(Dow Jones) The allure of independence is fading for some financial advisors who strayed from big brokerage firms to strike out on their own.

Jim Stoker began his career as a financial advisor in 1985 at Shearson Lehman/American Express. He stuck it out through merger deals and name changes, leaving what had become Citi Smith Barney for the independent world in 2004. But a few years as an independent, coinciding with a dreadful period in market history, had Stoker running back to his old stomping grounds this spring.

"We had to write our own research, build our own risk tools, establish a due diligence program," said Stoker, based in Austin, Texas. "It drastically cut the time we could spend with clients."

Regulatory pressure on independent firms in the post-Madoff era was another factor that convinced Stoker to move his team to Morgan Stanley Smith Barney, which had been Citi Smith Barney when he left.

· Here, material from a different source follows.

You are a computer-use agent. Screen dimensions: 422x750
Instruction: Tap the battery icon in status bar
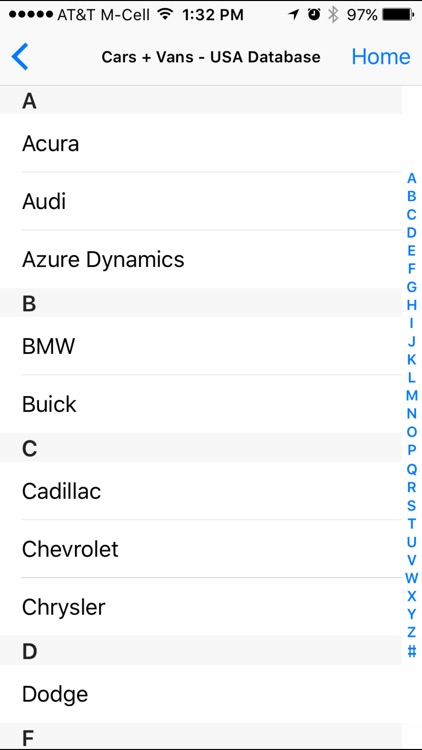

"I thought being smaller and more of a boutique would allow us to be more agile and use smaller, esoteric investment managers," Stoker said. "And since we weren't affiliated with a broker-dealer, it would ensure we had no conflicts of interest."

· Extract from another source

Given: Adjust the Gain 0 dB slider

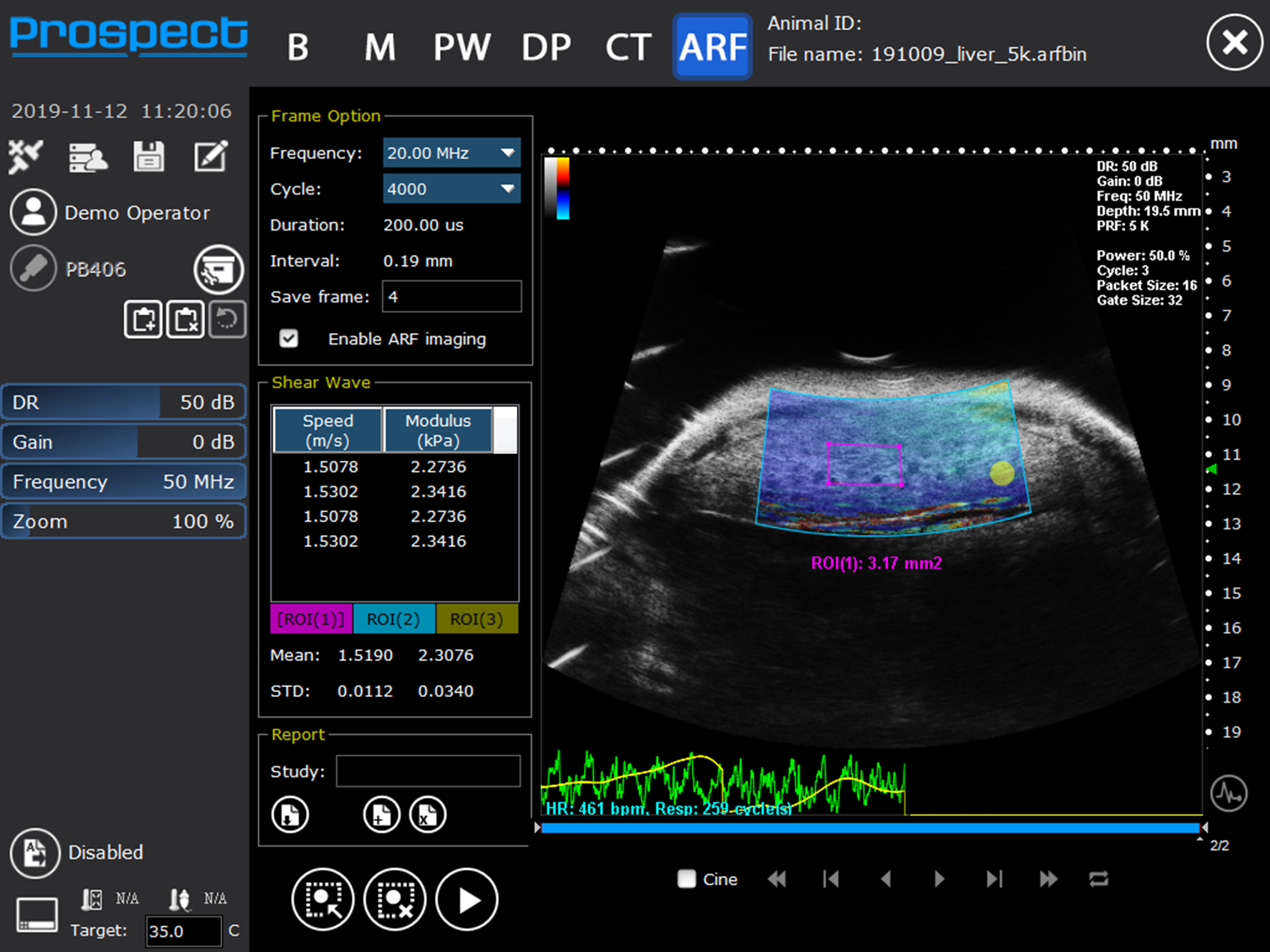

Like many independent brokers, Stoker and his team enjoyed the speedier implementation of strategies and investment flexibility. But client requirements were radically altered in the dark days of 2008. "They are now more concerned with depth of research and risk management," he said.

Stoker, who works primarily with institutional investors, say potential clients have been more receptive since his move. "You get bigger clients when you're at a bigger firm," he said. "Boutiques will not be able to compete in this market."

Even some longtime independent advisors are starting to feel the same way.

Robert Matluck, a financial advisor at UBS's U.S. Private Wealth Management, joined the firm from an independent registered investment advisory. He works with high-net-worth and small institutional clients, and has been an advisor for about 27 years.

"My clients expressed comfort in me going to a big place," said Matluck, who joined UBS in January 2009.